While looking through some news feeds earlier today, an NPR piece on local food caught my eye. The piece cites a report from the USDA that claims that "marketing of local foods...grossed $4.8 billion in 2008—about four times higher than estimates based solely on direct-to-consumer sales." The extra growth is a result of an increase in sales to restaurants and supermarkets. From the reports, sales of local food is showing promising growth trends, however, questions remain.
The NPR piece includes an interview with a USDA economist who reveals: "Forty percent of all fruit and vegetable producers are now selling locally." And even though her numbers don't explicitly track growth, "that to me suggests some growth." So, numbers showing that fruit and vegetable producers are selling more locally don't exist, but they must be because this USDA economist thinks they are.
NPR then finishes their piece with this:
Although the $5 billion number sounds big, it represents just 2 percent of American agricultural sales. The rest — 98 percent — comes largely from sales of big commodities like soybeans and corn. Even so, the next set of numbers on local food sales from USDA should reveal whether local food is a fad, or a business model that's here to stay.

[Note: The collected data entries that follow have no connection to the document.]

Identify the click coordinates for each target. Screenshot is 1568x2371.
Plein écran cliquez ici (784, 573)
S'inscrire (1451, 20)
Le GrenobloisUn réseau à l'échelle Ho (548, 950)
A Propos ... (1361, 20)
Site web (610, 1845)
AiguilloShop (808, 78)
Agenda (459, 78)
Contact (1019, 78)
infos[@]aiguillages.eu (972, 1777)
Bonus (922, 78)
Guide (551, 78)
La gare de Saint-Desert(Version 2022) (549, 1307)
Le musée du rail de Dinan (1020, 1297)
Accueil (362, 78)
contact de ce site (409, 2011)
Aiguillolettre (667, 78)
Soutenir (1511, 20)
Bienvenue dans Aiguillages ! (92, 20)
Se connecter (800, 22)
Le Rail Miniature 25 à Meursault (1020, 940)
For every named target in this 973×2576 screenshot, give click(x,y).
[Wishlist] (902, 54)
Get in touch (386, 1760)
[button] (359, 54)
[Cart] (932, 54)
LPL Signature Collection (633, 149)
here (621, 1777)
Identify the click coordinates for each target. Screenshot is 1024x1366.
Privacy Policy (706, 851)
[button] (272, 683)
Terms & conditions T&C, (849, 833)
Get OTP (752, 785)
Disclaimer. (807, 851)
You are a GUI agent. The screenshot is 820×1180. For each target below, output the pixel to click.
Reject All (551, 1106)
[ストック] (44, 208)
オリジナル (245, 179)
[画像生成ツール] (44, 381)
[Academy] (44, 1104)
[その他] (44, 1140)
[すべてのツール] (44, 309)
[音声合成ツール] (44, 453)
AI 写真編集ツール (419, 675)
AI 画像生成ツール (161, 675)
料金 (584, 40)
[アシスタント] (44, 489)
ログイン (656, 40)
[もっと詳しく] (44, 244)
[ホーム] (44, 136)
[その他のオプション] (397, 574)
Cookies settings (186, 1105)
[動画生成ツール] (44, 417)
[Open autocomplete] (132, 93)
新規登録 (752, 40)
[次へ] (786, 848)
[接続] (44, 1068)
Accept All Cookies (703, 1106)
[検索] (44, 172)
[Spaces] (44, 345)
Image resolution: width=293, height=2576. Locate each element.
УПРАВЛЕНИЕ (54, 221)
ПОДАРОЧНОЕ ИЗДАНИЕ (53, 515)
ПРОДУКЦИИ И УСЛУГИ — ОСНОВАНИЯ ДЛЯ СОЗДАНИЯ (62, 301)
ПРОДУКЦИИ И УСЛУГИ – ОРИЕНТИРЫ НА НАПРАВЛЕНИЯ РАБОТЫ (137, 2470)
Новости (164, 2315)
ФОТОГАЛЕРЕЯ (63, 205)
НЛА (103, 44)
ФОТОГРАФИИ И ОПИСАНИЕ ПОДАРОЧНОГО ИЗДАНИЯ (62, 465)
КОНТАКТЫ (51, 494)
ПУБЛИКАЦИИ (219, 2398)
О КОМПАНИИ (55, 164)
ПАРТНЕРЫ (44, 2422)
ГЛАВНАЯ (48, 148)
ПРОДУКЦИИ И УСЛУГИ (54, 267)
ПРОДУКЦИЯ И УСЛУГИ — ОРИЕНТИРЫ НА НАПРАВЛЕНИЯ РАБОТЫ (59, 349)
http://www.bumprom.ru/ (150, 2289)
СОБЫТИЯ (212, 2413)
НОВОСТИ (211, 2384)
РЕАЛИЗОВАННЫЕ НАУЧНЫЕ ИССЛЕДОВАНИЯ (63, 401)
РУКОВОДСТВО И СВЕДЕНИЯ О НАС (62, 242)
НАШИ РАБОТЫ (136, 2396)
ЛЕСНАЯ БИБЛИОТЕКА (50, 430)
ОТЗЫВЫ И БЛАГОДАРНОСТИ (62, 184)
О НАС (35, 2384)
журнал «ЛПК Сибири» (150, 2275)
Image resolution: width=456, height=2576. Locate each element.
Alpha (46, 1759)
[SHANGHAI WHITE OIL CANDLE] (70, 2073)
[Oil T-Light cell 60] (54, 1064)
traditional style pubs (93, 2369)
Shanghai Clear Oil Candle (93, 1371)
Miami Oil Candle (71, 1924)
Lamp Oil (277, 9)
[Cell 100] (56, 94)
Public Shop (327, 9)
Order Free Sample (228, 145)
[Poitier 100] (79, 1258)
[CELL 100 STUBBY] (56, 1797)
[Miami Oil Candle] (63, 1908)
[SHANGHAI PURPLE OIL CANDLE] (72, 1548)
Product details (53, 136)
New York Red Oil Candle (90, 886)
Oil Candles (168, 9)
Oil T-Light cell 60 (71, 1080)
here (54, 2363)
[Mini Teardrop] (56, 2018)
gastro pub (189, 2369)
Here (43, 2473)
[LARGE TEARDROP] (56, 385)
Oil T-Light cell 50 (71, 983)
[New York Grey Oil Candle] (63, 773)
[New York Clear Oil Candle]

These numbers don't seem to add up. If 98% of agricultural sales come from commodity products like soybeans and corn, and the remaining 2% represents local sales, there seems to be something missing from this picture. Where do all the agricultural products that are shipped around the country fit into this picture? Think Florida strawberries, Maine cranberries, and the many fruits and vegetables that are available in your supermarket that are not grown locally.
I decided to take a look at the report that NPR links to in their article. There are certainly more interesting factoids in the summary report, including that "small farms (those with less than $50,000 in gross annual sales) accounted for 81 percent of all farms reporting local food sales in 2008." This makes sense to me, as I can see that in most cases, a farm with low gross annual sales is likely not producing in large quantities. The problem remains, however, with the word "local."
Nowhere in either the NPR piece or the USDA report is the term "local" defined. Yes, small farmers rely heaviest on direct-to-consumer sales through outlets such as farmer's markets. According to the USDA report, "Large farms accounted for 92 percent of the value of local food sales marketed exclusively through intermediated channels." This introduces into the local food framework large farms that are using intermediated channels (distributors) to sell their products. Without a clear definition of "local" (and no regulation on the use of the word), local could mean anything. In a global economy, could the U.S. be seen as local? Is Mexico local to the US? What is local is dependent on the scale at which you look at it.
And so, I am forced to consider what might be happening here. In the regions reported to be hotspots for local food (the Northeast and West Coast), organic foods have long been popular. To label something organic, the fruits and produce must meet federal regulations in how it is grown. Organic production has likely cut into profits of industrial agriculture, especially in the two aforementioned regions. By promoting "local" foods, which have no regulations, industrial agriculture can re-enter these markets under the guise of being healthy and good for the environment.
At this point, "local" food has as much meaning as "natural" food. There are no regulations on the terminology, and so we as consumers can not know what is truly meant by the terms. The "local" potatoes at your grocery store may only be local on a global scale, and certainly are not guaranteed to be produced in any kind of sustainable or thoughtful manner. Whatever might be on a case-by-case level, without legal definitions of the term, consumers just don't know where their "local" produce is coming from. Buyer beware.